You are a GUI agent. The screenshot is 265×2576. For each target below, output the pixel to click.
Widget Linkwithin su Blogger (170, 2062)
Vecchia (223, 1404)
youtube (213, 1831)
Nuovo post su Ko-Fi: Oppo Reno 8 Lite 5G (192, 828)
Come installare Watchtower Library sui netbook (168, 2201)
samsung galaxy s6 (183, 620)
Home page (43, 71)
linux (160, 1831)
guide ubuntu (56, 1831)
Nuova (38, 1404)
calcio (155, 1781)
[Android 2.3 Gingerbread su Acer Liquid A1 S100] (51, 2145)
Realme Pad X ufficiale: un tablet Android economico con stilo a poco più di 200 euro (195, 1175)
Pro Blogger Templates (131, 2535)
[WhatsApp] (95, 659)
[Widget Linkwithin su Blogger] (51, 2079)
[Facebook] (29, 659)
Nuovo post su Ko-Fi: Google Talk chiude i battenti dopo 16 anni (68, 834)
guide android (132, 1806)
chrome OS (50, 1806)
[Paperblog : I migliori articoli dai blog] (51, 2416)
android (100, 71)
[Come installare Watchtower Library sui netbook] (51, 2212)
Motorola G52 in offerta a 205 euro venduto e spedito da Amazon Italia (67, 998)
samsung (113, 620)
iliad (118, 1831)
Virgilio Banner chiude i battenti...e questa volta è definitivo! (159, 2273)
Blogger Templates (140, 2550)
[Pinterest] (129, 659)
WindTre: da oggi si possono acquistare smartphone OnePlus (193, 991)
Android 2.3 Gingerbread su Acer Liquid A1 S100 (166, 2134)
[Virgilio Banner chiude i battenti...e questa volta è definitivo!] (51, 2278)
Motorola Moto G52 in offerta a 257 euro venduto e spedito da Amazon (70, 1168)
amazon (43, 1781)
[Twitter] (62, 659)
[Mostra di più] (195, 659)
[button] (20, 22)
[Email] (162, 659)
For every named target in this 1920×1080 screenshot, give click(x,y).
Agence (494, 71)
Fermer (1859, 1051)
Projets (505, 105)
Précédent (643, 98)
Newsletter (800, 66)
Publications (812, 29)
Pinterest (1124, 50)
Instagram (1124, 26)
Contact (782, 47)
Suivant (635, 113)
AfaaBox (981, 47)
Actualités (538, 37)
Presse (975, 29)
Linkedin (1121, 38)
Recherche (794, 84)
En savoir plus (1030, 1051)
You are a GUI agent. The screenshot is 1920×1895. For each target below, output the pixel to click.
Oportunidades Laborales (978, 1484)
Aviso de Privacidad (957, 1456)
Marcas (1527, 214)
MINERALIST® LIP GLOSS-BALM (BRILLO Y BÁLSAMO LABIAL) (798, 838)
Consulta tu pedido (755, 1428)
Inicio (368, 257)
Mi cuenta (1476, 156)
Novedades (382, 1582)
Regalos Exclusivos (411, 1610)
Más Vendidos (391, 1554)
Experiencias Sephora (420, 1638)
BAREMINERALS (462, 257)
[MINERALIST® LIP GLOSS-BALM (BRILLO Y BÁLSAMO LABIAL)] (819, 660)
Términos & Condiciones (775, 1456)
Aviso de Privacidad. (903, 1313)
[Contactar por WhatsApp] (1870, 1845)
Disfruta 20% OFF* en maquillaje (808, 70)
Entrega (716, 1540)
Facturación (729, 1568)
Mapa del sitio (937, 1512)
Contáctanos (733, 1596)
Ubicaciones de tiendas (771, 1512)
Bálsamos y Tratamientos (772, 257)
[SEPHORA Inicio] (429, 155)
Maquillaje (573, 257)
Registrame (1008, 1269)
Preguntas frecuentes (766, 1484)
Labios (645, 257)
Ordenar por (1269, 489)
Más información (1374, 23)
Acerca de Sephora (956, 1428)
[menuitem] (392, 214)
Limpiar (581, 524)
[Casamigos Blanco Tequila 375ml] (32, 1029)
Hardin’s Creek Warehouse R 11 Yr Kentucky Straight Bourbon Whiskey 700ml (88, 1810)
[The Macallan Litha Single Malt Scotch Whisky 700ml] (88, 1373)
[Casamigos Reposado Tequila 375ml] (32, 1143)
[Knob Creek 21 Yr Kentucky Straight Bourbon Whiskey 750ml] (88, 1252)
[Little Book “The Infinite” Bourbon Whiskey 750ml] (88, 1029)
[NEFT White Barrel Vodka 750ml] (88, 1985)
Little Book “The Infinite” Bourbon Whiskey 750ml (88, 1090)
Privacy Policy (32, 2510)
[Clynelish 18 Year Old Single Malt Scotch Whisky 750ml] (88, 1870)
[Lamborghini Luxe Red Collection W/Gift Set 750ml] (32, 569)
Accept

□ □ □ □ □ □ □

_WHAT TO DO_
Copy the lines from the entries above in which the word "post" appears.

_RESULT_
Nuovo post su Ko-Fi: Oppo Reno 8 Lite 5G (192, 828)
Nuovo post su Ko-Fi: Google Talk chiude i battenti dopo 16 anni (68, 834)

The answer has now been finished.